I know I’m proud of her nerdy little ass.

“Hey,” she says, dangling her legs over the edge. She’s wearing a blue dress, so her legs are mostly bare.

“Hey,” I say back.

“Why’d you leave?” she asks. “We were still taking pictures.”

“Eh. I usually take a fee for that kind of work. You can’t afford me.”

She smiles, leaning over and bumping her shoulder into mine. “Girlfriend privileges clearly state that you have to waive your fee for me. If I want to shove a camera in your handsome face five hours a day, you have to let me.”

I shake my head, looking down at the water. “Sounds like a raw deal. What do I get out of it?”

“Me,” she says lightly. “Isn’t that enough?”

She was joking, but I’m not. “More than enough.”

She smiles, looking over at me. She cocks her head, watching my face, then she reaches over to lovingly caress my jaw. “Why do you look sad?”

“I am a little sad,” I admit.

“Why?”

“Graduation day.”

She nods, then leans her head on my shoulder. “Don’t be sad,” she murmurs, but I take it more as she doesn’t want me to be sad than I don’t have a reason to be.

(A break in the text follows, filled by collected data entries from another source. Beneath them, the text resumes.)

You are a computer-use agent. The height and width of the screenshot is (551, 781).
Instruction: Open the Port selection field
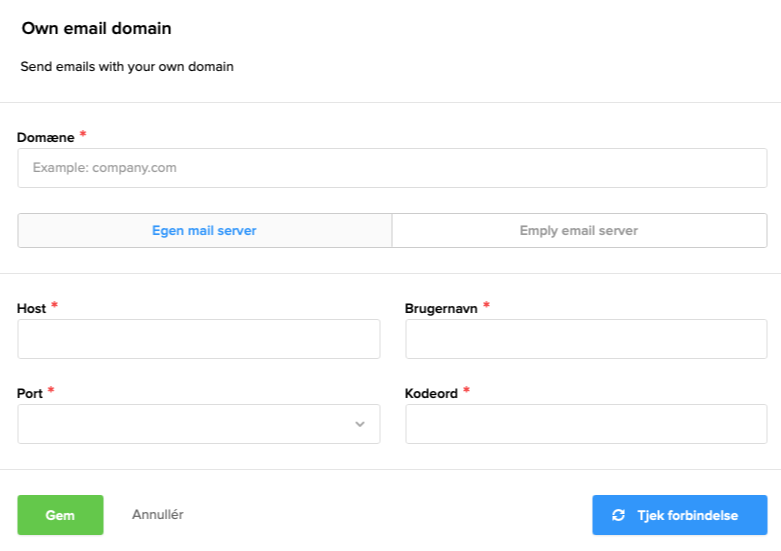pos(190,424)
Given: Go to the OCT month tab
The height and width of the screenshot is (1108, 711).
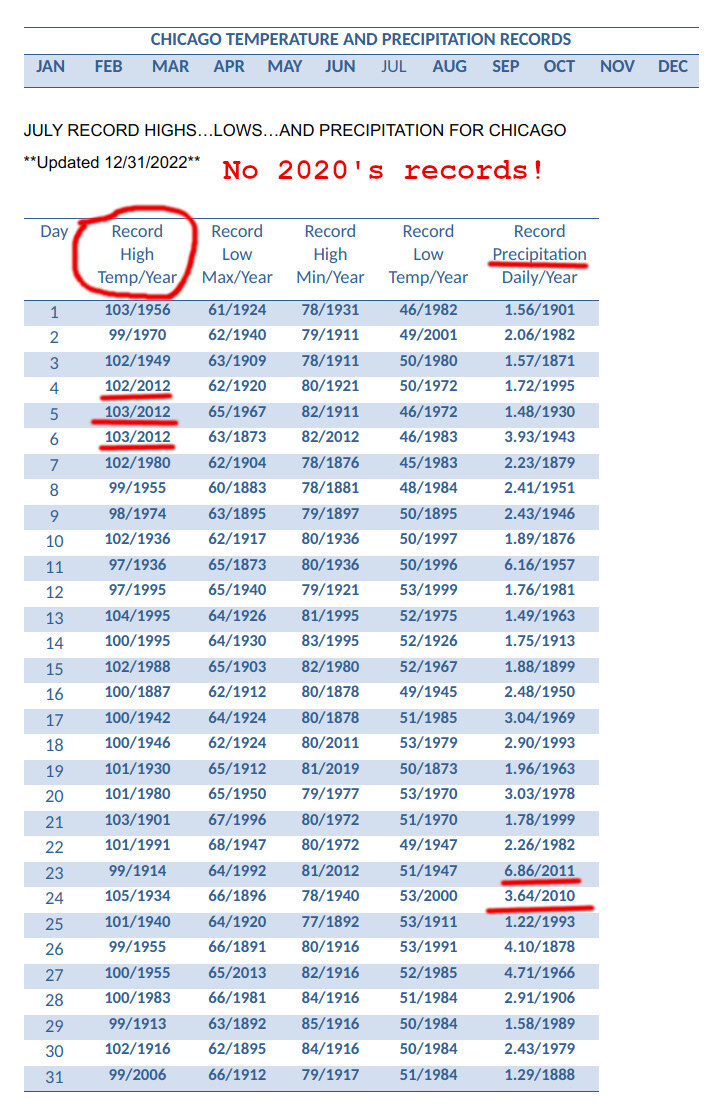Looking at the screenshot, I should coord(559,66).
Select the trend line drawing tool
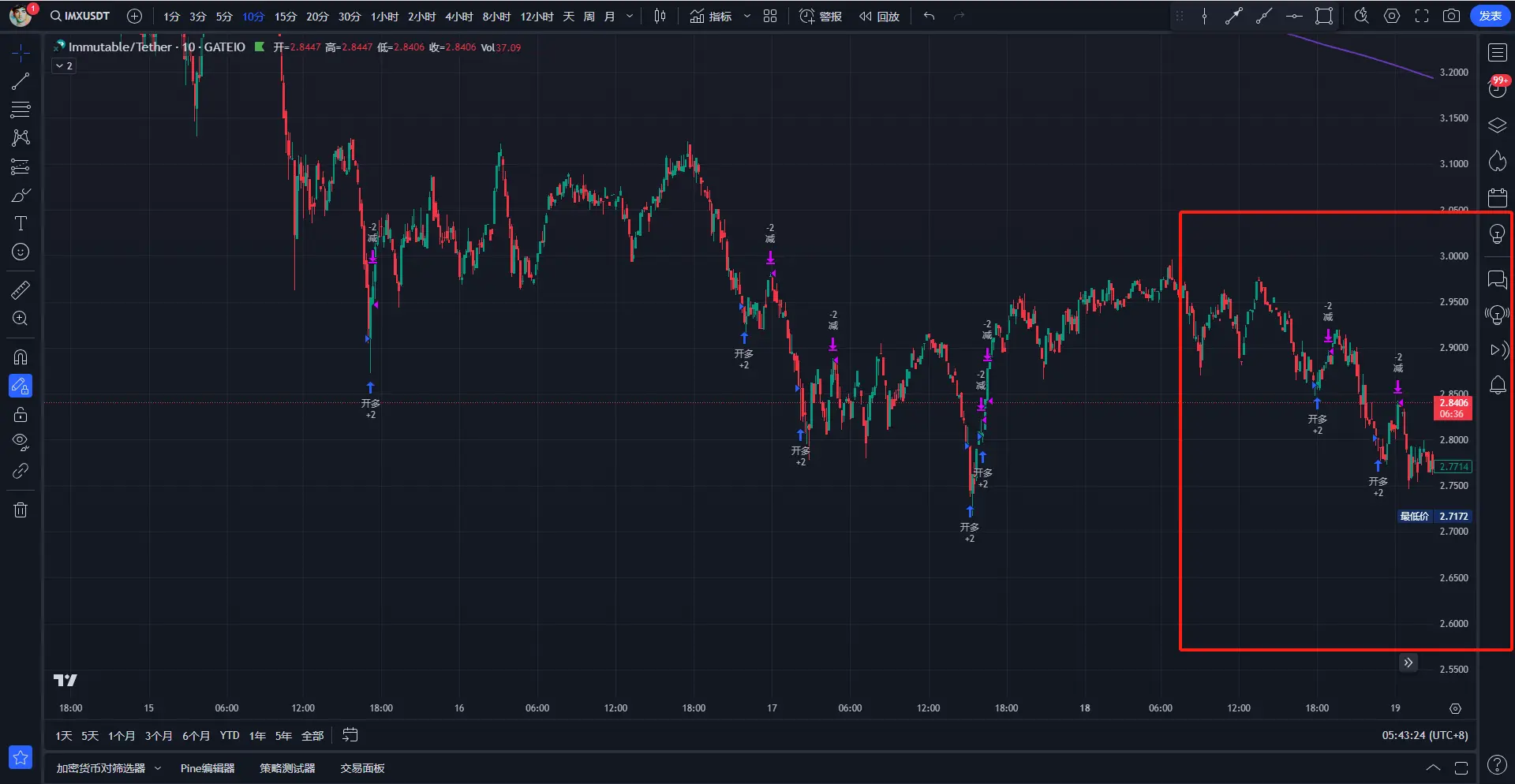 click(x=21, y=81)
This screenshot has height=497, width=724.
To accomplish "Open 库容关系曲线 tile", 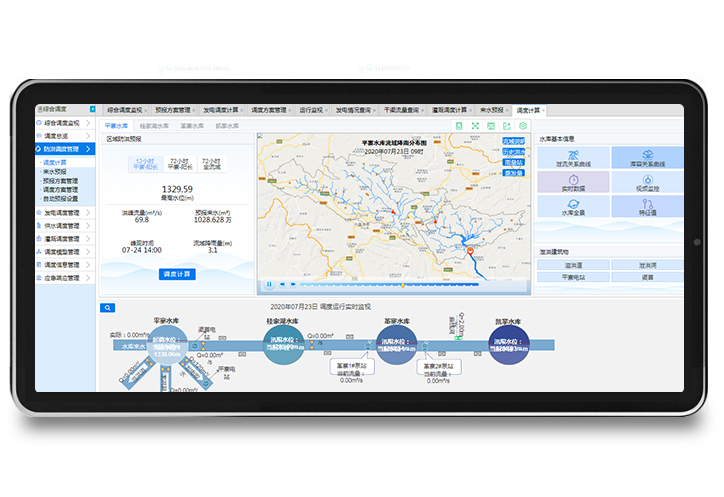I will [x=647, y=158].
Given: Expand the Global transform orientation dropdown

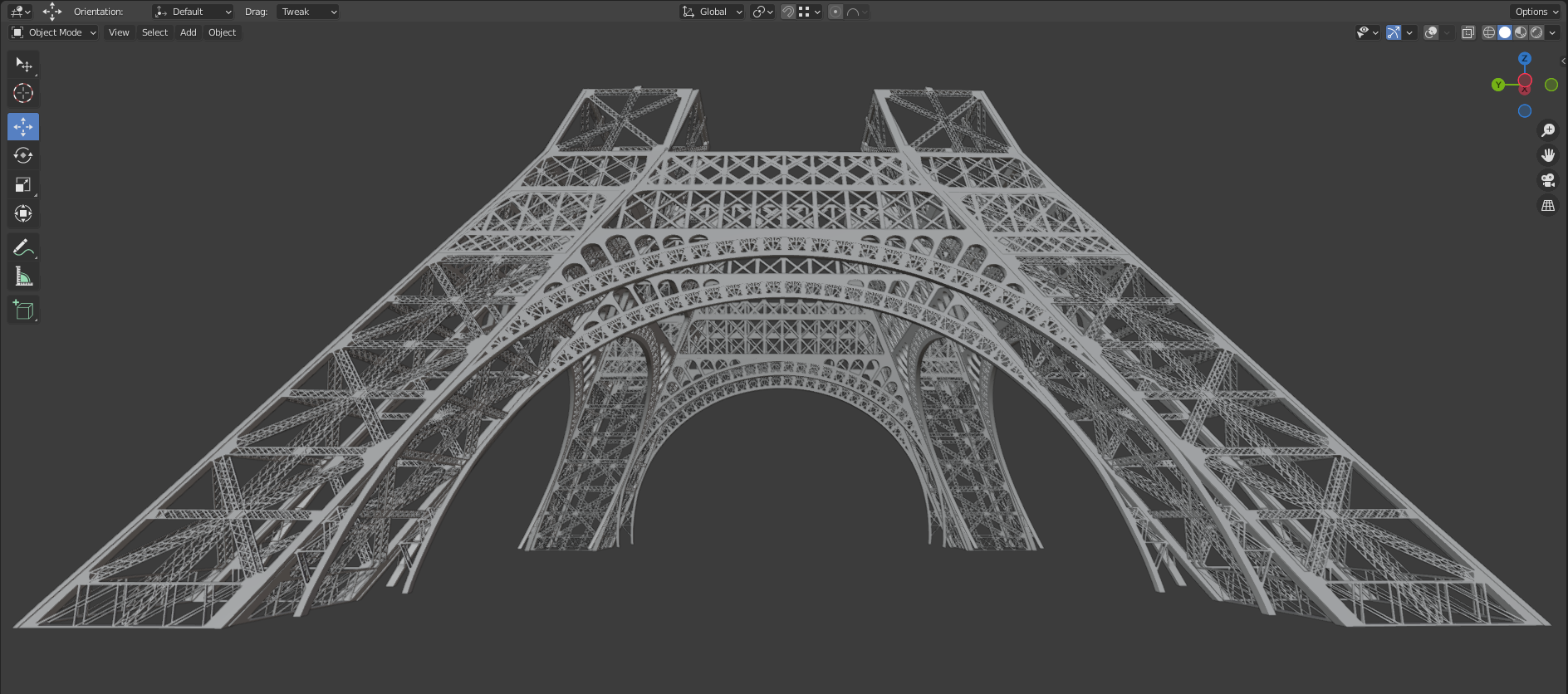Looking at the screenshot, I should (713, 12).
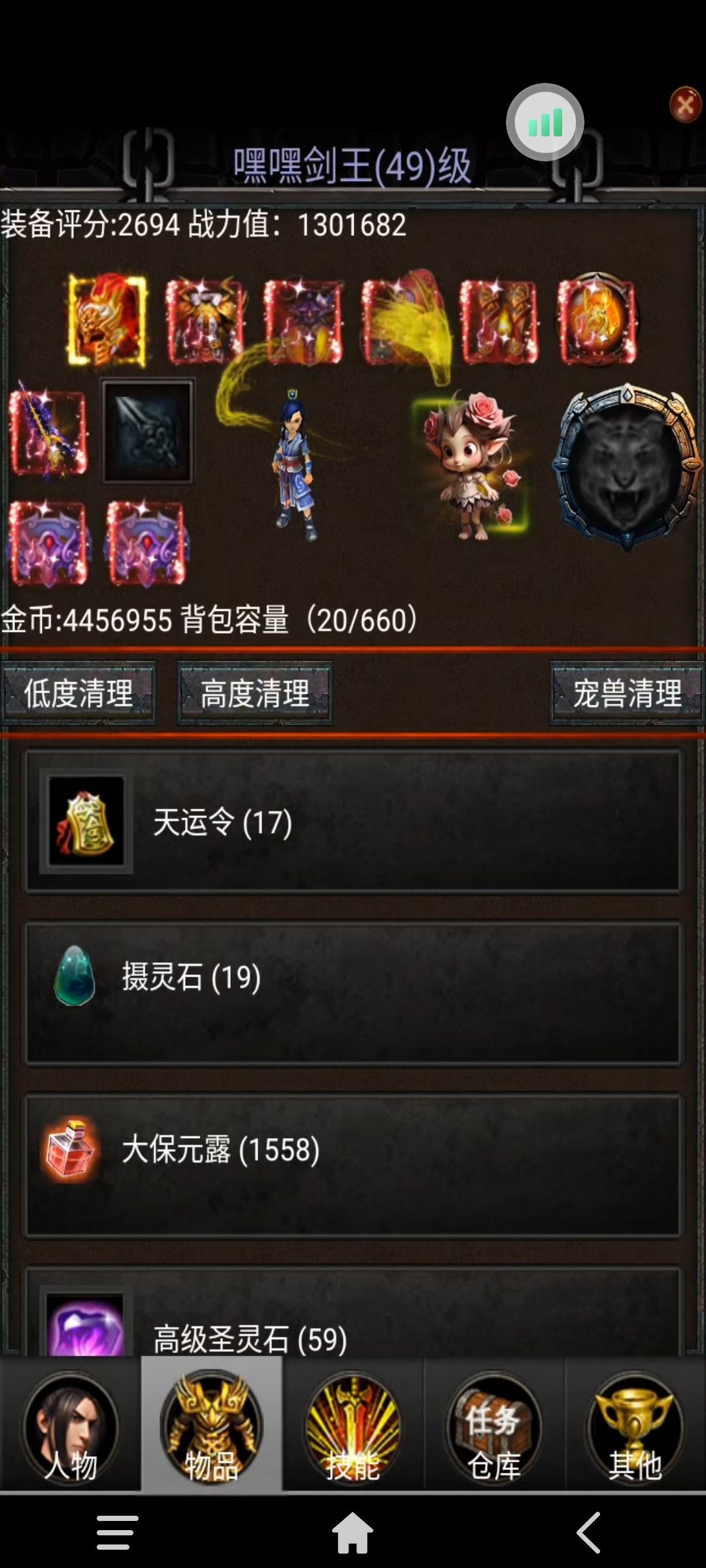706x1568 pixels.
Task: Open the 其他 trophy tab
Action: (x=635, y=1426)
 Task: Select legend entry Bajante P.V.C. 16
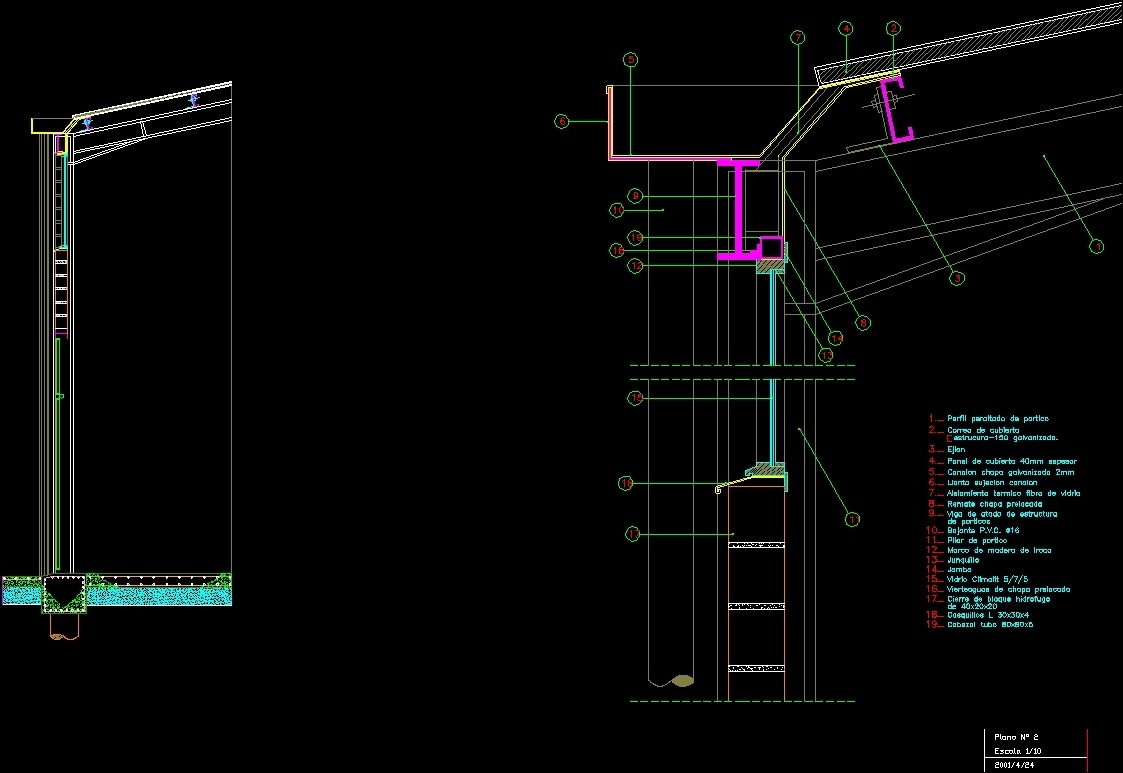coord(984,530)
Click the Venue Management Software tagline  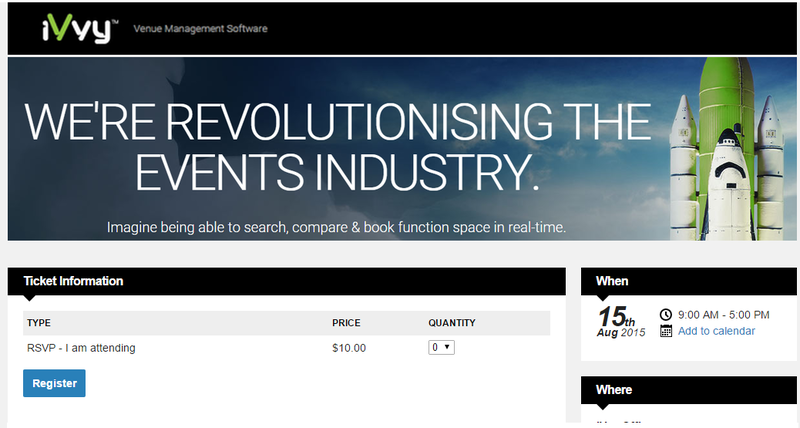(x=200, y=28)
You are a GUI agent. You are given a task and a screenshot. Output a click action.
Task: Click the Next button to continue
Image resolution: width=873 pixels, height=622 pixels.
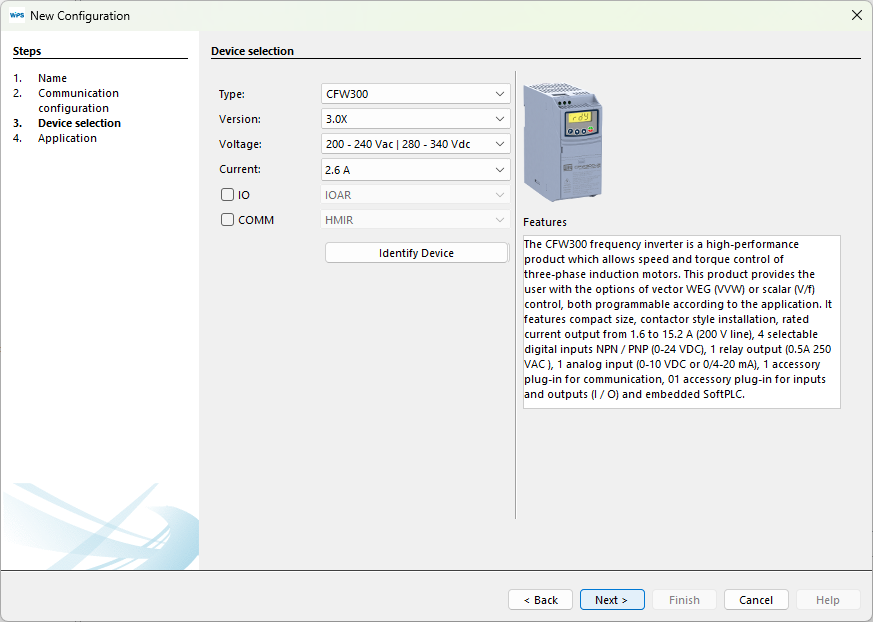click(x=612, y=600)
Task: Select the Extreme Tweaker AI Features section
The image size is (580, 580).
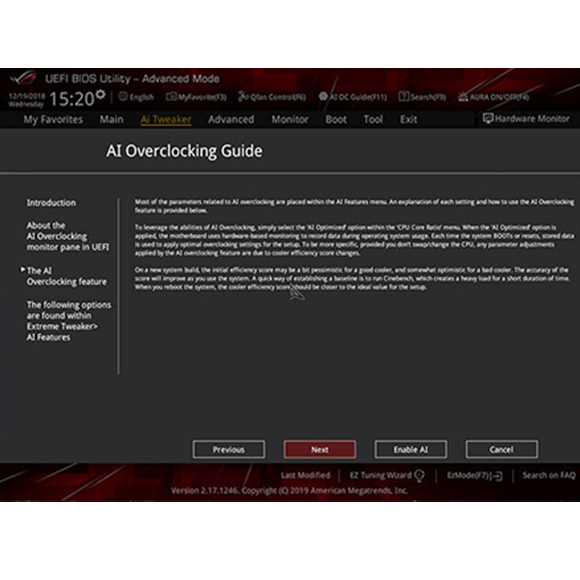Action: click(68, 321)

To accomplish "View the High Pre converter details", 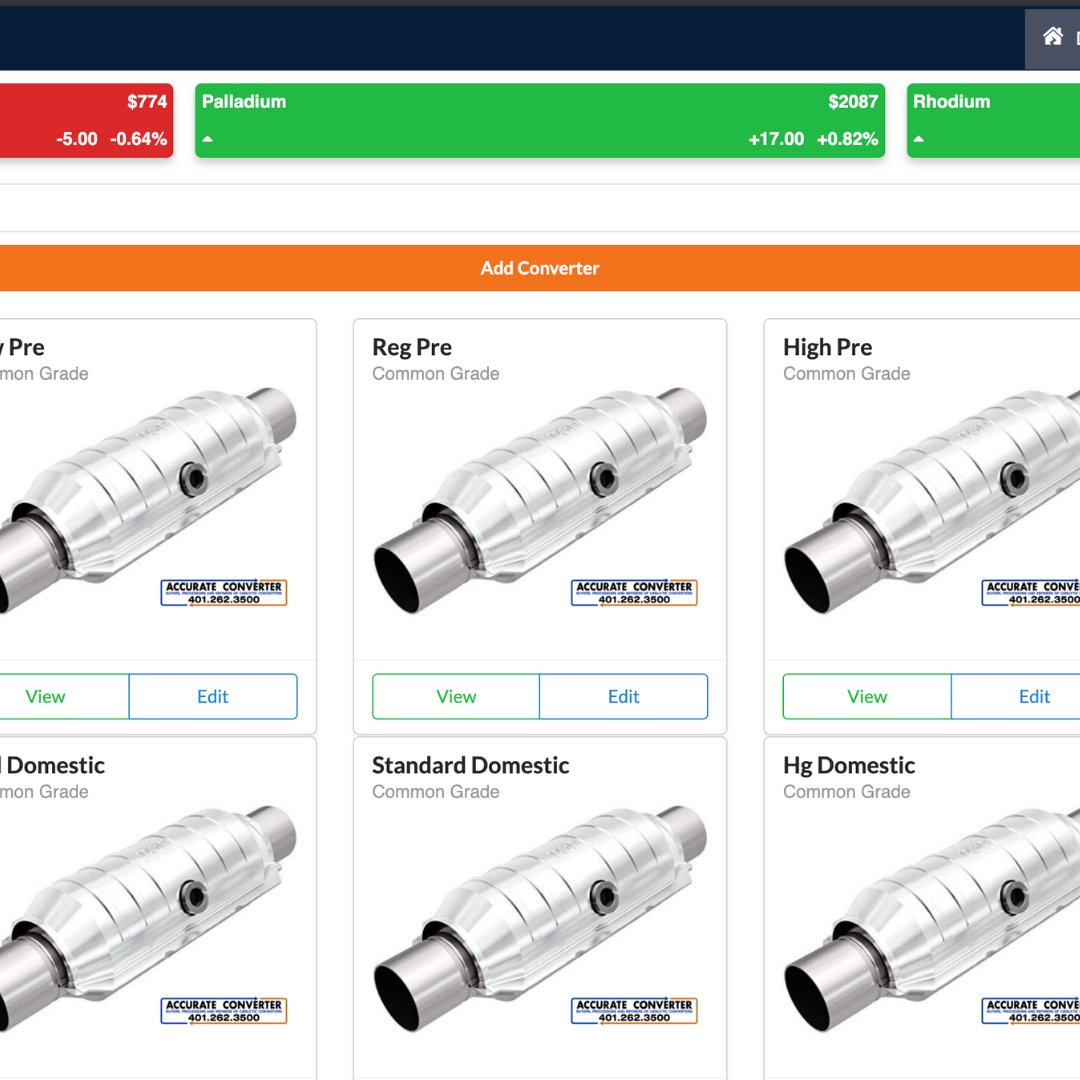I will 866,696.
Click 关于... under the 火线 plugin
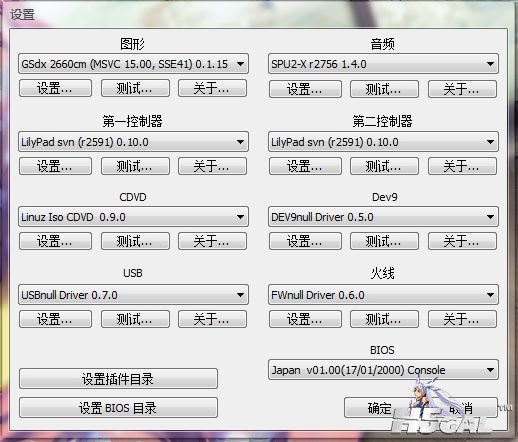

I wrap my arm around her and pull her closer.

She told me once that choosing to be with me now would mean sacrificing her own self-respect. I know Riley loves me. I know she loves me a lot.

I do not know that she’s going to make that sacrifice for me. If she still feels that way…

Well, then today is not going to be a very good day.

I don’t want to draw it out, though. I want to get this part over and done with so I know where we’re going next.

I reach over and touch her face, pulling her focus away from the water. She turns her head toward me, her big blue eyes meeting mine.

She doesn’t look as anxious as I feel about all this, but she doesn’t have the sparkle I thought she would if she came here to tell me good news, either.

I truly don’t know what to expect. I can’t tell what she’s feeling.

I need to connect with her.

I graze her bottom lip with the blunt end of my thumb, watching her face as her eyes close and she takes a big breath. I love her sighs of pleasure.